If God in the Old Testament seemed pretty serious about his own laws, and Jesus told people in the New Testament that even relaxing a commandment was bad business, we should probably take them seriously too.
Selling Everything for a Pearl
Why is God such a stickler for the rules? Is he just being a cosmic killjoy? Does he enjoy rapping our knuckles every time we mess up?
Once again, Jesus clearly lays out the answer in response to someone asking about God’s law. In Matthew 22:36-40, a Pharisee and lawyer asked Jesus “Teacher, which is the great commandment in the Law?”
Christ responded to this man, “You shall love the Lord your God with all your heart and with all your soul and with all your mind. This is the great and first commandment. And a second is like it: You shall love your neighbor as yourself. On these two commandments depend all the Law and the Prophets.”
If we love God with all of our hearts and minds, we’re not going to have any room in our lives for sin because there’s no sin in the Lord; sin impedes our ability to connect with him.

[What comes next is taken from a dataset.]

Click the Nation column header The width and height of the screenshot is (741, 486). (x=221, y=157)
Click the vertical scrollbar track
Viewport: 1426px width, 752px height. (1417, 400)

If we actually want to love our neighbors, not only with our words but also by our actions, we will ruthlessly hunt down and eliminate sin in our own lives so that it doesn’t negatively impact them.
A genuine knowledge of God will dismiss any notions that he’s okay with our sins at any point, for any reason. A genuine desire to grow close to God will leave no room for sins in our lives, instead leading us into the continual work of connecting scripture to the demands of our everyday lives. A genuine love for others will constantly hunt down anything in us that isn’t true consideration for their wellbeing. We will seek out others who push us closer to God, even if it means tough conversations and uncomfortable convictions.
This is the mentality that Christ illustrated in his parable about the pearl of great price. “The kingdom of heaven is like a merchant in search of fine pearls, who, on finding one pearl of great value, went and sold all that he had and bought it” (Matthew 13:45-46).
We must believe that what we’re gaining when we cut away self-indulgent habits or confronting old reactions is truly worth giving up everything to obtain. It’s the pearl of great price, the kingdom of heaven.